INSTRUCTIONS
[A] In the diversity visa excerpt below, what is the shortest period the Department sets each year for individuals to enter the DV lottery?
[B] Recast the paragraph beginning "A principal registrant born in a country that is among those" from the diversity visa excerpt below as a short bulleted list that keeps its main facts.

SOURCE TEXT
━━━━━━━━━━━━━━━━━━━━

9 FAM 502.6-4 (U) Diversity Visa Processing
a. (U) Diversity Visa Chargeability, Numerical Control:
(1) (U) DV Numerical Control: The Department will have centralized control of the DV numerical limitation. (See 9 FAM 503.4.)
(2) (U) DV Chargeability: As stated in the regulatory definition, the normal rules of chargeability apply to INA 203(c) immigrants. Many applicants may seek beneficial treatment from the rules of cross chargeability, as in the following examples:
(a) (U) A spouse or child born in a country that is not among those for which DVs are available (a non-qualifying country) may use the principal registrant’s chargeability when he or she is accompanying or following-to-join;
(b) (U) A child born in a non-qualifying country in which neither parent was born nor was a resident at the time of the child’s birth, may claim the birthplace of either parent;
(c) (U) A principal registrant born in a non-qualifying country and the spouse who was born in a qualifying country may be issued DVs, provided the relationship was established prior to submitting the entry. In such instances, however, both applicants are considered principal applicants for the purpose of cross-chargeability and must be issued visas and apply for admission to the United States.
(d) (U) A principal registrant born in a country that is among those for which DVs are available may derive a more favorable foreign state of chargeability from an accompanying alien spouse. For example, a principal applicant from a DV eligible country from a high-admission region may claim a more favorable chargeability from a spouse, who is from a DV eligible country from a low-admission region, provided the relationship was established prior to submitting the DV entry. In such instances, however, both applicants are considered principal applicants for the purpose of cross-chargeability and must be issued visas and apply for admission to the United States simultaneously.
b. (U) Diversity Visa Entries and Applications:
(1) (U) Diversity Visa Entries – Overview:
(a) (U) General Instructions for DV Entries:
(i) (U) The regulatory requirements in 22 CFR 42.33 stipulate what information must be included on the DV electronic entry form, such as name, photo requirement, etc., as well as other requirements for the program. The electronic entry form is considered the petition required by 22 CFR 42.33 and INA 204(a)(1)(I).
(ii) (U) Each year, the Department establishes a period of at least 30 days in which individuals may enter the DV lottery to apply for a visa the next fiscal year and publishes a notice in the Federal Register. The Federal Register notice includes the exact dates of the registration period.

━━━━━━━━━━━━━━━━━━━━

EXCERPTED RECORDS

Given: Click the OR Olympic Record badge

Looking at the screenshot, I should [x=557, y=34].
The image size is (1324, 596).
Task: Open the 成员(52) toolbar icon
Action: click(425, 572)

━━━━━━━━━━━━━━━━━━━━

ANSWERS
[A] At least 30 days.

[B]
- A principal registrant born in a DV-eligible country may derive a more favorable foreign state of chargeability from an accompanying alien spouse.
- Example: an applicant from an eligible country in a high-admission region may claim the chargeability of a spouse from an eligible country in a low-admission region.
- The relationship must have been established before the DV entry was submitted.
- Both are then treated as principal applicants for cross-chargeability and must be issued visas and apply for admission to the United States simultaneously.